Right now, if the voters pass a new law in an election, and if the law doesn’t say otherwise, its effective date is right after the vote – the day after Election Day. So for example, when Prop 64 won in 2016, holding, sharing, and growing small amounts of marijuana was legal under state law on Wednesday, November 9. But what if Prop 64 had been a squeaker instead of winning decisively? With more vote-by-mail ballots every year, the vote taking longer and longer after Election Day to count, it could have meant weeks of legal limbo. People could have been arrested under one law and have it later turn out the law was not in effect. And all these headaches are entirely preventable. Prop 71 very simply waits to put any ballot measure into effect until the Secretary of State officially certifies the vote, a maximum of a 38-day wait.
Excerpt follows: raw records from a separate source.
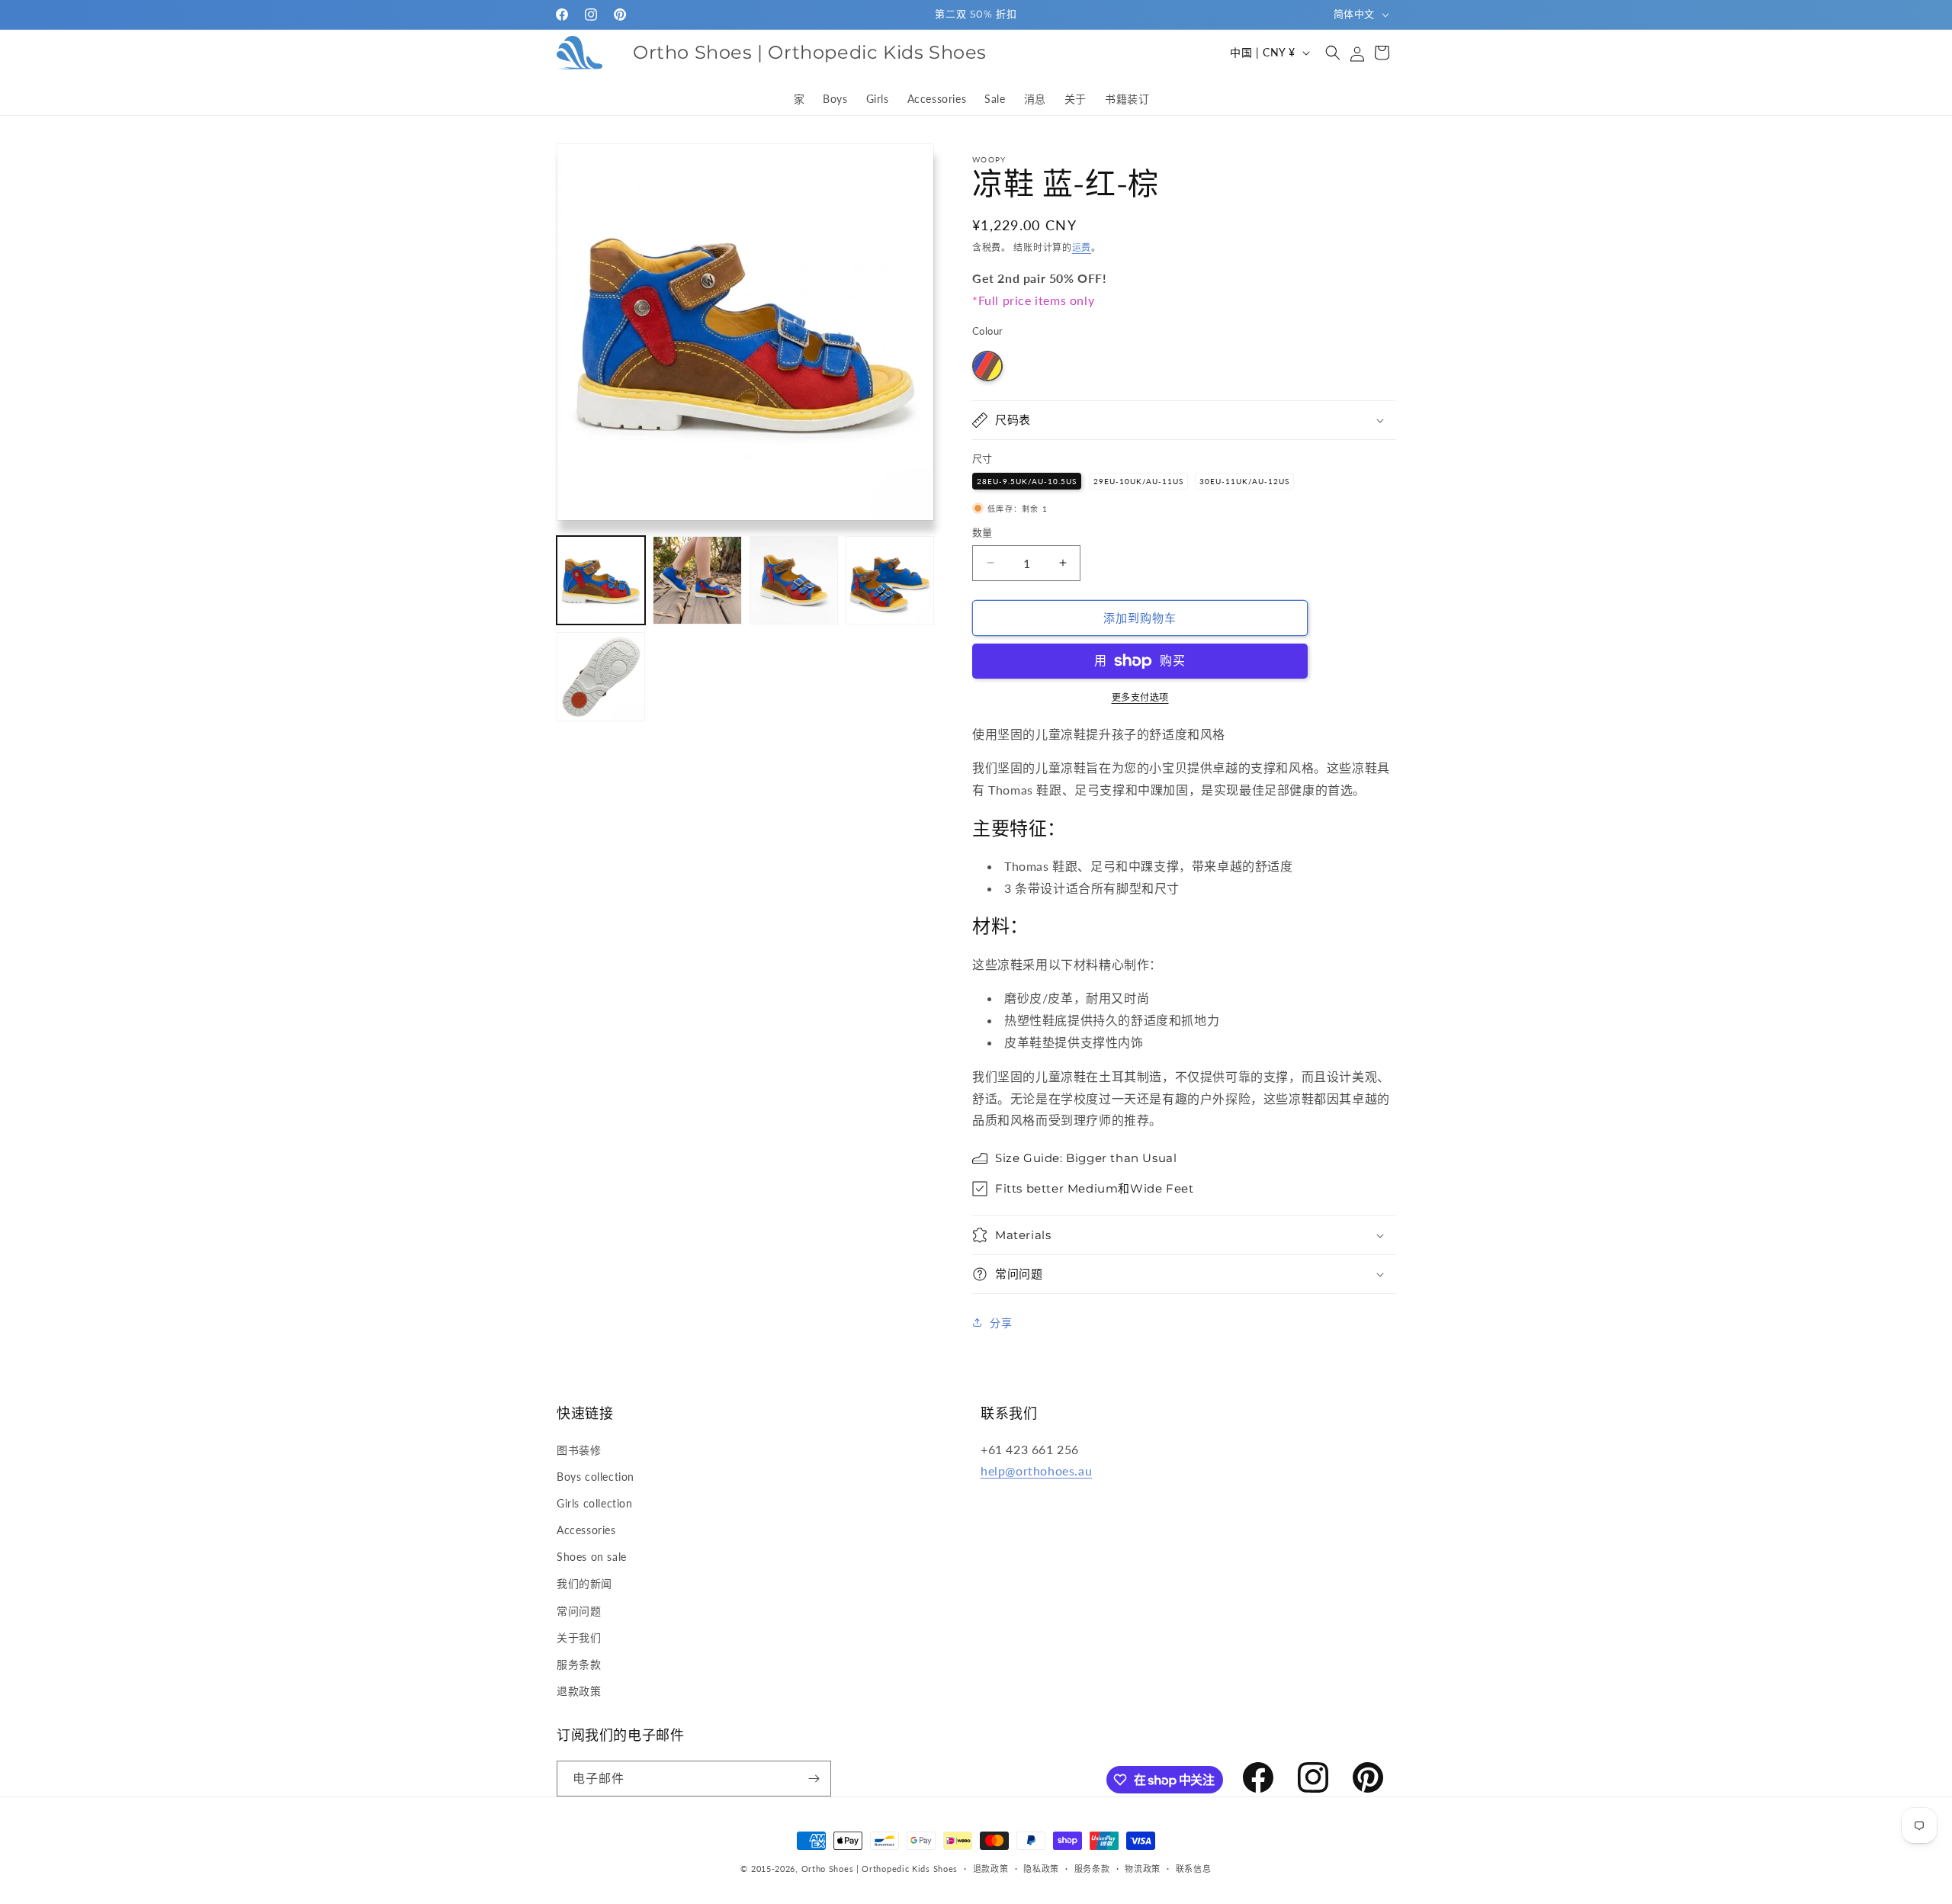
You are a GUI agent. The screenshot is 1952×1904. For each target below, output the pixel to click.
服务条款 (579, 1664)
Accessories (586, 1530)
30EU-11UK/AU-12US (1244, 481)
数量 (982, 532)
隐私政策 (1041, 1868)
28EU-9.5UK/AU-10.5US (1027, 481)
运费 (1081, 247)
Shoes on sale (592, 1556)
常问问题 (579, 1610)
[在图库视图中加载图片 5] (601, 676)
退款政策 (579, 1690)
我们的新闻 (584, 1583)
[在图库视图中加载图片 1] (601, 580)
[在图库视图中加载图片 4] (890, 580)
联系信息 (1194, 1868)
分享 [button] (1001, 1322)
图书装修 (579, 1449)
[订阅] (813, 1778)
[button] (1333, 52)
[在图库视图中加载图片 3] (794, 580)
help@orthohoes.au (1036, 1470)
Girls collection (595, 1503)
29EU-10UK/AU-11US (1138, 481)
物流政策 (1143, 1868)
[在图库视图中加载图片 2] (697, 580)
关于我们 (579, 1637)
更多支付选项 (1140, 697)
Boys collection (595, 1476)
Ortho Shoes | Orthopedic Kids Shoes (879, 1868)
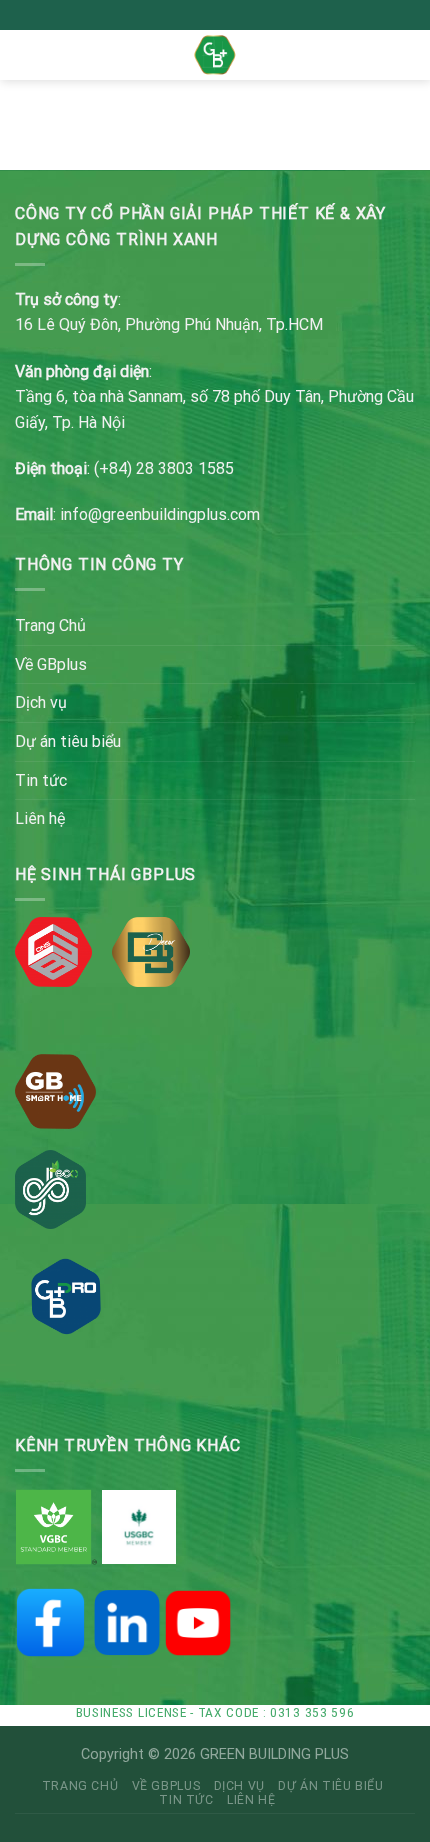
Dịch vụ (41, 702)
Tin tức (41, 780)
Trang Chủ (50, 625)
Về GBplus (51, 664)
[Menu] (27, 54)
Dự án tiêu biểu (68, 741)
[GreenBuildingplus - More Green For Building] (215, 54)
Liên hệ (40, 818)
I will note that sometimes these technical changes help us more than we can predict. In June 2016, the electorate gave the Legislature power to expel its members for misconduct. At the time, we were thinking of corruption cases. But this year, three state legislators have resigned due to sexual harassment charges, and for one of them, the threat of imminent expulsion was a motivator. So let’s do our future selves a favor and pass this fix.
Utilitarian recommendation: Yes
Anticlutter recommendation: Yes
Prop 72: Tax Break for Rainwater Capture and Storage
Despite the drought being technically over, we know water supply will be a problem in California for the foreseeable future. One way to adapt to a warmer climate with less snow and more rain is to install rainwater catchment systems (RCS) that generate nonpotable water for uses like irrigation: tanks or cisterns set up to collect all the runoff from a roof or other areas. So there’s certainly environmental value in adding subsidies to lower the price of RCS.
Promoting RCS is the idea behind Prop 72, but it goes about it entirely the wrong way, by writing into the constitution that the Legislature may exempt the value of RCS from property tax. The pricetag? Only a few million dollars a year, in the LAO’s estimate. The Legislature and Governor find that level of budget room for little programs like this all the time, and could have done the same in this case. This minuscule amount of spending in no way, shape, or form needed to take up our attention on the ballot.
Putting it in the Constitution also ignores the need to test and tweak. What is the best way to encourage RCS? Should it be dollar amounts, or a flat percentage? Should it be paid up front when someone buys the system as with solar panels, or slowly over years? Should we spend more on subsidizing it on private property, or on directly building larger, public RCS? This is exactly the kind of question voters should not be asked, a big reason we have representative government, because this kind of work is boring and tedious and needs specialists and the ability to course-correct.
I suspect this proposition was written for the benefit of one person, State Senator Steve Glazer, who got his name in big letters backing this bit of feelgoodism in the voter guide.
It is true that taken on its own it would probably be a benefit to the environment, technically, and on a tiny scale, making RCS pencil out a bit better for homeowners. So it’s a textbook example of how an anticlutter recommendation can clash with a utilitarian one.